After collecting gas phase IR spectra of a small molecule at several different resolutions, students then try an initial mathematical model to fit the data and then work through the process of refining that model. Students consider the effect of resolution on the uncertainties of extracted parameters. Four additional optional cycles focus on isotopes, overtones, and statistical mechanics. Students can complete the non-optional portions of the experiment in two lab sessions. What equipment and supplies will you need? Data sets (HCl and CO) are available if an instructor wants to do this as a dry lab. For instructors collecting data, an IR instrument and a gas sample will be needed. Data analysis templates are available as an Excel spreadsheet and a Jupyter notebook.
What makes this experiment a physical chemistry experiment?
The experiment is often students’ first exposure to obtaining and analyzing spectra with sub-wavenumber resolution. Students use mathematical models to generate ro-vibrational energy diagrams and then use experimental data to update their diagrams and mathematical models. Students also acquire data at different spectral resolutions, enforcing the connection between resolution and the precision of the reported molecular constants. This experiment expands students’ understanding of how IR spectroscopy can be used beyond their previous classes where IR is used mainly for functional group identification.
And what makes it a POGIL-PCL experiment?

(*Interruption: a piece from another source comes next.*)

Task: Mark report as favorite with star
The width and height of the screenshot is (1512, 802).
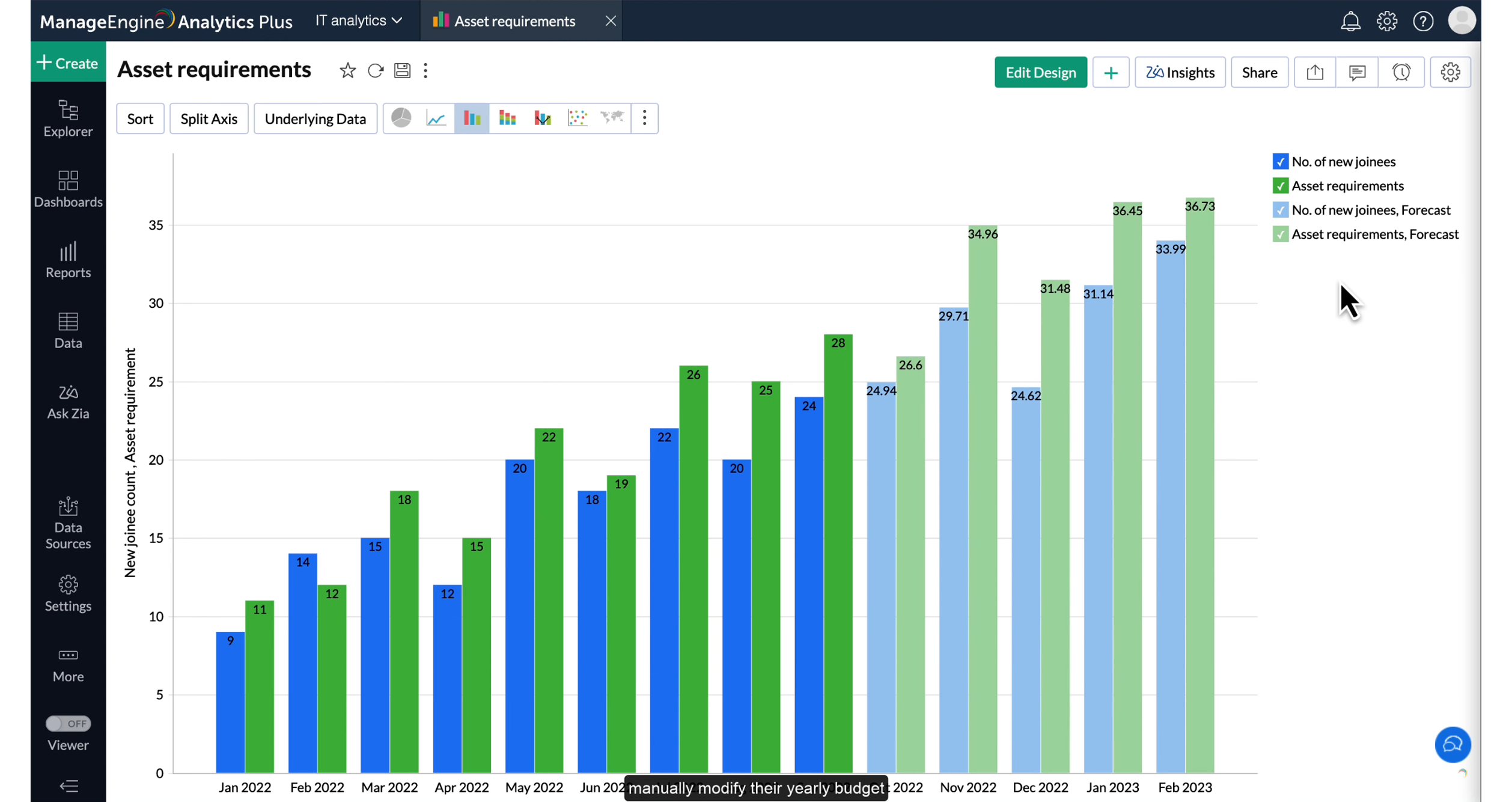Action: (347, 71)
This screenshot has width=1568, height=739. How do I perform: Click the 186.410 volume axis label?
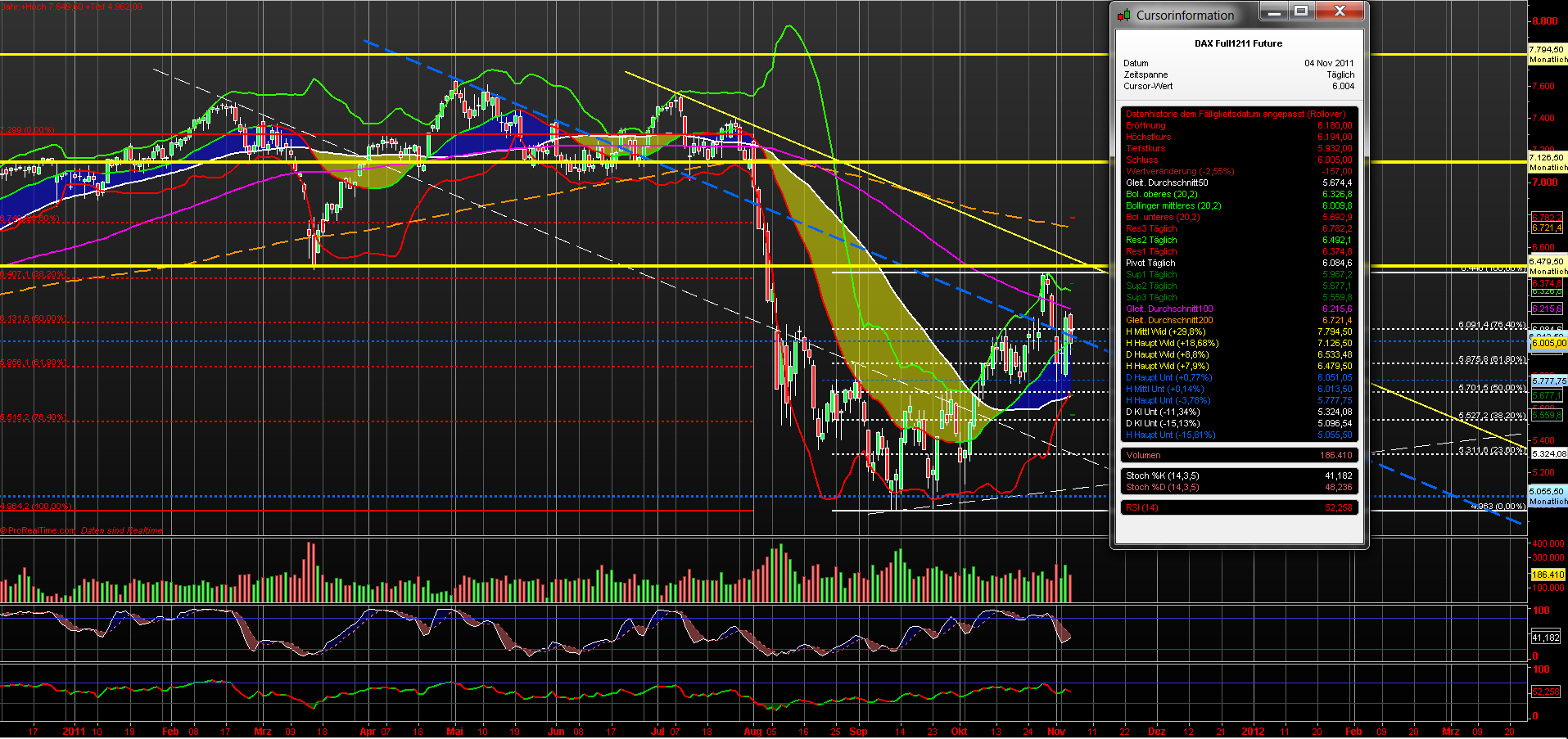point(1547,575)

Students sketch a predicted IR spectrum and then go on to predict the effect of resolution on the spectrum. Students work in groups to collect spectra at different resolutions and then pool their data as a class. In groups and as a class, students are prompted to work through the process of refining model equations used to fit the spectra, using residuals to evaluate the fit. Students can then use the model to determine molecular parameters like the rotational constant and bond length, learning what information can be extracted from an IR spectrum.
Reference
Jordan P. Beck and Diane M. Miller, J. Chem. Educ., 2022, 99 (12), 4079–4084. https://doi.org/10.1021/acs.jchemed.2c00314
The Instructor’s Handbook with implementation details, sample data, and expected answers is available through the POGIL-PCL project.